(INFORMATION SHOWN Opens)

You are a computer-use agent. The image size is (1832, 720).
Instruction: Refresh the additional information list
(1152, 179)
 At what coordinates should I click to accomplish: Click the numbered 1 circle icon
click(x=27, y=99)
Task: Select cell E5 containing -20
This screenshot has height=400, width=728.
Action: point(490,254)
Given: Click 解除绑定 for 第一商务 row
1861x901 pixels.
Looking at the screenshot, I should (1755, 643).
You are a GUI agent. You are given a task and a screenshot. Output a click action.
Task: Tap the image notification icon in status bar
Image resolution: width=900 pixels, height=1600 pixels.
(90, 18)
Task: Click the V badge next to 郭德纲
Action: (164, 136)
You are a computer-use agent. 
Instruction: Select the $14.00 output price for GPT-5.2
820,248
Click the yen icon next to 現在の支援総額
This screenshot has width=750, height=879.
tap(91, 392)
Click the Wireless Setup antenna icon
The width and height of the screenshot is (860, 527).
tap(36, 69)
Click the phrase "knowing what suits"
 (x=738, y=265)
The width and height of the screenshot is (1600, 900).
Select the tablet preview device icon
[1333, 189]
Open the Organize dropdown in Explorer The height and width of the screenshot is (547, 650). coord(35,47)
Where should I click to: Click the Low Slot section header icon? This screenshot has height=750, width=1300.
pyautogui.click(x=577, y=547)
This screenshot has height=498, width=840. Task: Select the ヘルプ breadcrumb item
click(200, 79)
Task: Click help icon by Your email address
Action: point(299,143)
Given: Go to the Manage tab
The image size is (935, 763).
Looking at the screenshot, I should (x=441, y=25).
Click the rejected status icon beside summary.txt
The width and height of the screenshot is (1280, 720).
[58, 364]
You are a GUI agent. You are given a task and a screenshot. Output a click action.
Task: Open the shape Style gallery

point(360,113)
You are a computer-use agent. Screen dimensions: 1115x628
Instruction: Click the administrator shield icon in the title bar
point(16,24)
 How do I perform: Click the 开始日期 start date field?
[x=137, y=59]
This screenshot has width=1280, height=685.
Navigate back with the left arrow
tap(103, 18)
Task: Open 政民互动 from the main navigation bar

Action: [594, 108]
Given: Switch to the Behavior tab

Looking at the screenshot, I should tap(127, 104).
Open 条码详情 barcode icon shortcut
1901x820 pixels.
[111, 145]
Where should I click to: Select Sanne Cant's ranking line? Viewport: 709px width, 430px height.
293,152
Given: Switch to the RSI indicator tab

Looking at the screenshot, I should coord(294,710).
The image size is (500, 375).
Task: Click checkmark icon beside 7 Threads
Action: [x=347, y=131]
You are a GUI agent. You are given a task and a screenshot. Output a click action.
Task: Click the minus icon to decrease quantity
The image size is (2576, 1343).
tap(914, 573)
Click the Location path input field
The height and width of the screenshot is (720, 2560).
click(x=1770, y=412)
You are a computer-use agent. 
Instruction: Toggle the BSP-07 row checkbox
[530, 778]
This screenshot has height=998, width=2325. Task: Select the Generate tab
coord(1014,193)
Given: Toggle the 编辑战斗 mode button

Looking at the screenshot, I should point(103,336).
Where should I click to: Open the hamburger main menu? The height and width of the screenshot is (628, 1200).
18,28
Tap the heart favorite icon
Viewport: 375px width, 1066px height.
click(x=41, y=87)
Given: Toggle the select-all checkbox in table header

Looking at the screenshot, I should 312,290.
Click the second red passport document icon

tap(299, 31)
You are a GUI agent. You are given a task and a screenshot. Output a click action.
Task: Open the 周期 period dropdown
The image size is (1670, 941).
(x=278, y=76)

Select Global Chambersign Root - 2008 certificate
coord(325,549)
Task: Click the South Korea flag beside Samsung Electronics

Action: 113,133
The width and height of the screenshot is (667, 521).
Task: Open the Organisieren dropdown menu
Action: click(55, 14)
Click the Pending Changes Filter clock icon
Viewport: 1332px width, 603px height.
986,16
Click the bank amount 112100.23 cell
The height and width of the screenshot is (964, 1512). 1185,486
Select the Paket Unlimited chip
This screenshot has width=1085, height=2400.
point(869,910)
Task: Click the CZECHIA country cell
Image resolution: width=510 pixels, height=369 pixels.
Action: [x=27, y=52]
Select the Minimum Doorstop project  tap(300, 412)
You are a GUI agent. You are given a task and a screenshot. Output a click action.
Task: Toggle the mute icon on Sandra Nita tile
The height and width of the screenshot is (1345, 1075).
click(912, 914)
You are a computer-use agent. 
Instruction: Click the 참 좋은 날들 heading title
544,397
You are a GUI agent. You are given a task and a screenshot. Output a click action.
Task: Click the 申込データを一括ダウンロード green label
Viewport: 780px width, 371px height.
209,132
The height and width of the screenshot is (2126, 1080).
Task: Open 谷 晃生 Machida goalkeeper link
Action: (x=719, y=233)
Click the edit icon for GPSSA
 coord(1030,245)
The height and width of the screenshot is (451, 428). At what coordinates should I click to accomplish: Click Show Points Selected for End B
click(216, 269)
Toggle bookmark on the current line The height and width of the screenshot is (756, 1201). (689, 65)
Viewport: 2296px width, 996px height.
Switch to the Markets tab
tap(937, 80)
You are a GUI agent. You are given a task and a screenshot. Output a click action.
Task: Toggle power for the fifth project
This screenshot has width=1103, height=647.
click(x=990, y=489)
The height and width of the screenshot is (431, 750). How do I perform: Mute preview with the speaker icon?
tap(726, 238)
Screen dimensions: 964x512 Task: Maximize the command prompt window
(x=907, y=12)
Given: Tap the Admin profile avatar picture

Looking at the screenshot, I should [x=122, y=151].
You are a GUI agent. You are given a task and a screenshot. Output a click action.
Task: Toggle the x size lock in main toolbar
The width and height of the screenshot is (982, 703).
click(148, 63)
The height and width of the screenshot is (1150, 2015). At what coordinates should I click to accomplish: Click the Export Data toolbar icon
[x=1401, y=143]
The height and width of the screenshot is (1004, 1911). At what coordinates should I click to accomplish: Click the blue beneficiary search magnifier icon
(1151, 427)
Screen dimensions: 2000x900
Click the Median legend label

(INFORMATION SHOWN Closes)

TASK BRIEF – Every entry above must be reproduced exactly.

TASK RESULT –
You are a computer-use agent. The image size is (1832, 720).
Instruction: Refresh the additional information list
(1152, 179)
 At what coordinates should I click to accomplish: Click the numbered 1 circle icon
click(x=27, y=99)
Task: Select cell E5 containing -20
This screenshot has height=400, width=728.
Action: point(490,254)
Given: Click 解除绑定 for 第一商务 row
1861x901 pixels.
Looking at the screenshot, I should (1755, 643).
You are a GUI agent. You are given a task and a screenshot. Output a click action.
Task: Tap the image notification icon in status bar
Image resolution: width=900 pixels, height=1600 pixels.
(90, 18)
Task: Click the V badge next to 郭德纲
Action: (164, 136)
You are a computer-use agent. 
Instruction: Select the $14.00 output price for GPT-5.2
820,248
Click the yen icon next to 現在の支援総額
This screenshot has width=750, height=879.
tap(91, 392)
Click the Wireless Setup antenna icon
The width and height of the screenshot is (860, 527).
tap(36, 69)
Click the phrase "knowing what suits"
 (x=738, y=265)
The width and height of the screenshot is (1600, 900).
Select the tablet preview device icon
[1333, 189]
Open the Organize dropdown in Explorer The height and width of the screenshot is (547, 650). coord(35,47)
Where should I click to: Click the Low Slot section header icon? This screenshot has height=750, width=1300.
pyautogui.click(x=577, y=547)
This screenshot has height=498, width=840. Task: Select the ヘルプ breadcrumb item
click(200, 79)
Task: Click help icon by Your email address
Action: point(299,143)
Given: Go to the Manage tab
The image size is (935, 763).
Looking at the screenshot, I should (x=441, y=25).
Click the rejected status icon beside summary.txt
The width and height of the screenshot is (1280, 720).
[58, 364]
You are a GUI agent. You are given a task and a screenshot. Output a click action.
Task: Open the shape Style gallery

point(360,113)
You are a computer-use agent. Screen dimensions: 1115x628
Instruction: Click the administrator shield icon in the title bar
point(16,24)
 How do I perform: Click the 开始日期 start date field?
[x=137, y=59]
This screenshot has width=1280, height=685.
Navigate back with the left arrow
tap(103, 18)
Task: Open 政民互动 from the main navigation bar

Action: [594, 108]
Given: Switch to the Behavior tab

Looking at the screenshot, I should tap(127, 104).
Open 条码详情 barcode icon shortcut
1901x820 pixels.
[111, 145]
Where should I click to: Select Sanne Cant's ranking line? Viewport: 709px width, 430px height.
293,152
Given: Switch to the RSI indicator tab

Looking at the screenshot, I should coord(294,710).
The image size is (500, 375).
Task: Click checkmark icon beside 7 Threads
Action: [x=347, y=131]
You are a GUI agent. You are given a task and a screenshot. Output a click action.
Task: Click the minus icon to decrease quantity
The image size is (2576, 1343).
tap(914, 573)
Click the Location path input field
The height and width of the screenshot is (720, 2560).
click(x=1770, y=412)
You are a computer-use agent. 
Instruction: Toggle the BSP-07 row checkbox
[530, 778]
This screenshot has height=998, width=2325. Task: Select the Generate tab
coord(1014,193)
Given: Toggle the 编辑战斗 mode button

Looking at the screenshot, I should point(103,336).
Where should I click to: Open the hamburger main menu? The height and width of the screenshot is (628, 1200).
18,28
Tap the heart favorite icon
Viewport: 375px width, 1066px height.
click(x=41, y=87)
Given: Toggle the select-all checkbox in table header

Looking at the screenshot, I should 312,290.
Click the second red passport document icon

tap(299, 31)
You are a GUI agent. You are given a task and a screenshot. Output a click action.
Task: Open the 周期 period dropdown
The image size is (1670, 941).
(x=278, y=76)

Select Global Chambersign Root - 2008 certificate
coord(325,549)
Task: Click the South Korea flag beside Samsung Electronics

Action: 113,133
The width and height of the screenshot is (667, 521).
Task: Open the Organisieren dropdown menu
Action: click(55, 14)
Click the Pending Changes Filter clock icon
Viewport: 1332px width, 603px height.
986,16
Click the bank amount 112100.23 cell
The height and width of the screenshot is (964, 1512). 1185,486
Select the Paket Unlimited chip
This screenshot has width=1085, height=2400.
point(869,910)
Task: Click the CZECHIA country cell
Image resolution: width=510 pixels, height=369 pixels.
Action: [x=27, y=52]
Select the Minimum Doorstop project  tap(300, 412)
You are a GUI agent. You are given a task and a screenshot. Output a click action.
Task: Toggle the mute icon on Sandra Nita tile
The height and width of the screenshot is (1345, 1075).
click(912, 914)
You are a computer-use agent. 
Instruction: Click the 참 좋은 날들 heading title
544,397
You are a GUI agent. You are given a task and a screenshot. Output a click action.
Task: Click the 申込データを一括ダウンロード green label
Viewport: 780px width, 371px height.
209,132
The height and width of the screenshot is (2126, 1080).
Task: Open 谷 晃生 Machida goalkeeper link
Action: (x=719, y=233)
Click the edit icon for GPSSA
 coord(1030,245)
The height and width of the screenshot is (451, 428). At what coordinates should I click to accomplish: Click Show Points Selected for End B
click(216, 269)
Toggle bookmark on the current line The height and width of the screenshot is (756, 1201). (689, 65)
Viewport: 2296px width, 996px height.
Switch to the Markets tab
tap(937, 80)
You are a GUI agent. You are given a task and a screenshot. Output a click action.
Task: Toggle power for the fifth project
This screenshot has width=1103, height=647.
click(x=990, y=489)
The height and width of the screenshot is (431, 750). How do I perform: Mute preview with the speaker icon?
tap(726, 238)
Screen dimensions: 964x512 Task: Maximize the command prompt window
(x=907, y=12)
Given: Tap the Admin profile avatar picture

Looking at the screenshot, I should [x=122, y=151].
You are a GUI agent. You are given a task and a screenshot. Output a click action.
Task: Toggle the x size lock in main toolbar
The width and height of the screenshot is (982, 703).
click(148, 63)
The height and width of the screenshot is (1150, 2015). At what coordinates should I click to accomplish: Click the Export Data toolbar icon
[x=1401, y=143]
The height and width of the screenshot is (1004, 1911). At what coordinates should I click to accomplish: Click the blue beneficiary search magnifier icon
(1151, 427)
Screen dimensions: 2000x900
Click the Median legend label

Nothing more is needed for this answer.